Joan Didion with 10-month-old Quintana Roo, whom she adopted at birth in 1966.
Joan Didion wrote her previous book, The Year of Magical Thinking, to describe her grief after the death of her husband, the writer John Gregory Dunne. It is unlikely that she was interested in producing a sequel. But shortly before that book was published, in 2005, Didion's daughter Quintana died as well, of acute pancreatitis after a series of illnesses, at 39. Now Didion has written another book, equally moving, which forms a melancholy companion piece to the first. But in Blue Nights, Didion is mourning not just the loss of her daughter. She's also mourning the loss of herself.
Blue Nights initially presents as an oddity. The pages look weird, filled with rhetorical questions and one-sentence paragraphs piled on top of one another in teetering stacks. Didion addresses the reader, and sometimes herself, with disquieting directness. The narrative sways back and forth between past and present. All this could be mistaken for wandering. But Didion is too sharply self-aware a writer to allow herself to wander far.

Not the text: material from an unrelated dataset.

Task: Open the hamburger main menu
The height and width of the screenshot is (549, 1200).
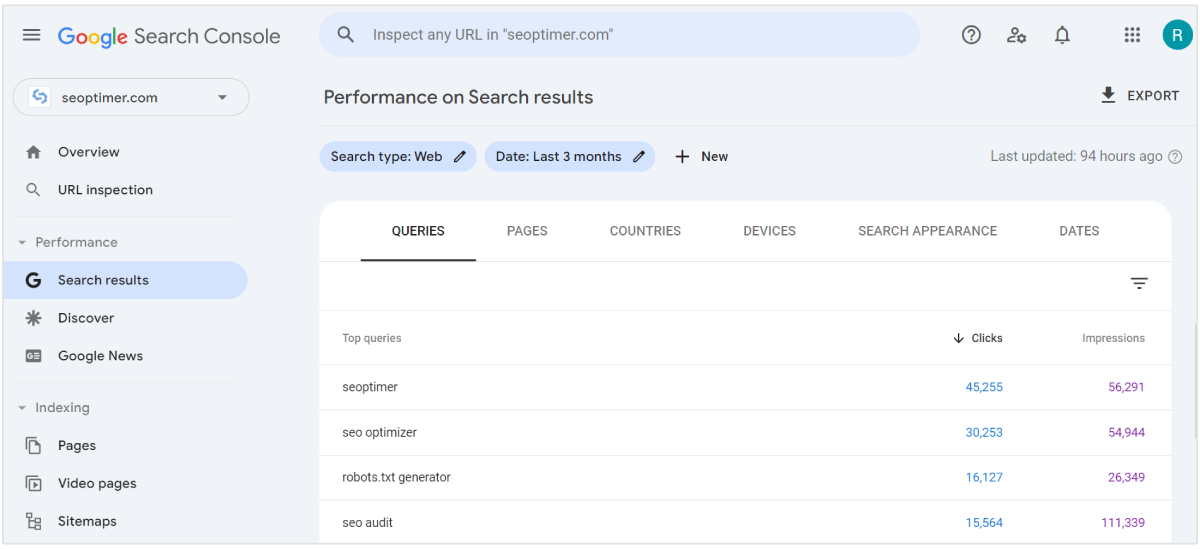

Quintana Roo--adopted at birth, her name plucked impulsively from a map of Mexico--was a precocious child who liked to play at being an adult. She kept a drawer labeled "My IRA." When she was 5, she called 20th Century Fox to discuss her future career as a starlet. She also called a local psychiatric hospital "to find out what she needed to do if she was going crazy." It's cute, but there's something behind it that isn't. Quintana genuinely felt a burden of responsibility for the family, particularly for her mother, who seemed frail and vulnerable. "One of her abiding fears," Didion writes, "was that John would die and there would be no one but her to take care of me."
Didion gives us out-of-sequence Kodachrome glimpses of her daughter's sun-splashed and glamorous childhood, much of which appears to have been spent going from hotel to hotel with her globetrotting parents. (Didion bristles pre-emptively at the adjective privileged, though if there's another word for a childhood that involves hanging out with the Richardson-Redgrave family in St.-Tropez, I'd like to hear it.) We see Quintana going off to school; we watch Didion making her daughter's lunch. One evening, Quintana greets her parents with the news that she has cancer (it's actually chicken pox). Touching as these details are, they're perilous territory for a memoirist. As any parent knows, there is a delicious, almost sensuous self-indulgence in talking about one's child. A good rule of thumb for budding autobiographers would be to avoid reproducing, in full, a poem their child wrote in grade school (as Didion does). There are memoirs, and then there are refrigerator doors.
But Didion's is the sort of self-indulgence that, after five decades of highly self-disciplined writing, she has earned. She gives in to nostalgia and sentimentality, but she also watches herself give in to it with a cold and ruthless disapproval. Didion alternately clutches her memories to her and pushes them away like a fickle lover. "You have your wonderful memories," people say to her, "as if memories were solace. Memories are not. Memories are by definition of times past, things gone ... Memories are what you no longer want to remember." They awaken excruciating longings and regrets. Didion handles them like dangerous irradiated objects, to be touched with robotic hands from behind leaded glass.